The initial roadmap entry justified fibers with “PhysicsSystem’s iterative solver and PhoenixLua reentrancy.” A close read of src/PhoenixPhysics/PhysicsSystem.cpp and src/PhoenixSim/ECS/JobScheduler.cpp shows that the PhysicsSystem half of that justification is wrong — fibers wouldn’t change anything there.

What PhysicsSystem actually does

PhysicsSystem holds three bespoke JobScheduler instances (IntegrateVelocitiesScheduler, CalculateContactPairsScheduler, IntegrateScheduler). Each registers exactly one job and never uses the multi-job DAG features. They exist because:

OnPostWorldUpdate runs on the main thread, not on a worker. Its ExecuteScheduler and WorldTaskQueue::Flush calls block the main thread while workers process — no worker is ever blocked. The “I’m a worker stuck waiting for jobs” problem fibers solve doesn’t exist here.

The actual design smell is a missing primitive

What PhysicsSystem wants is a single function:

template <class... TComponents, class Fn>
void ECS::ParallelForEntities(WorldRef world, Fn&& fn);

It resolves matching archetypes via EntityQueryBuilder, fans batches into the thread pool, joins on WaitIdle. Same primitives JobScheduler::Execute already uses, minus the multi-job DAG bookkeeping.

With that primitive, PhysicsSystem::OnPostWorldUpdate becomes a flat loop of ParallelForEntities / ParallelRange calls. The three JobScheduler members and their OnWorldInitialize setup vanish, as do the IntegrateVelocitiesJob, CalculateContactPairsJob, IntegrateJob class definitions (they collapse to lambdas at the call site).

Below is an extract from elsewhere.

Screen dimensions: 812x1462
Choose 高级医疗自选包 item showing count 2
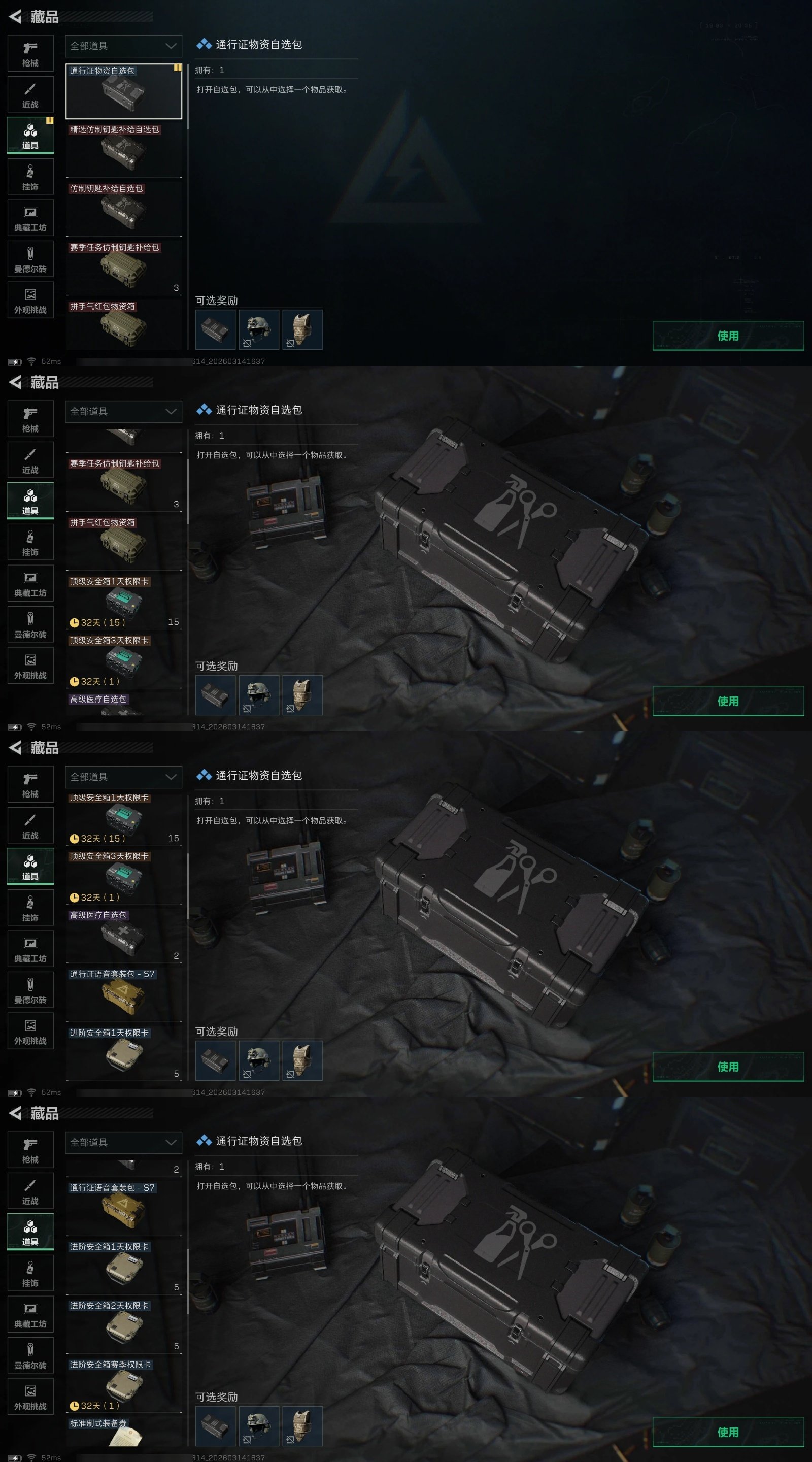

That’s tracked as #5a above.

Where fibers would still earn their keep

Use case Fiber benefit
PhoenixLua scripts that want to await events Scripts run on the main thread today; any blocking wait freezes the whole sim. A fiber-aware wait_for(event) from a script would park the script’s fiber and let the main thread keep ticking.
Asset streaming during a frame “Wait for the texture I/O without burning a worker.” The canonical Naughty Dog example.
Cooperative multi-frame computation Path planning, AI deliberation — tasks that pause across frame boundaries.

None of these are PhysicsSystem use cases. #5b stays open, but only worth committing to when one of the three use cases above becomes a concrete, scheduled need. Building fibers speculatively would deliver a maintenance tax (per-platform asm stack switching, debugger friction, stack sizing) for no PhysicsSystem benefit.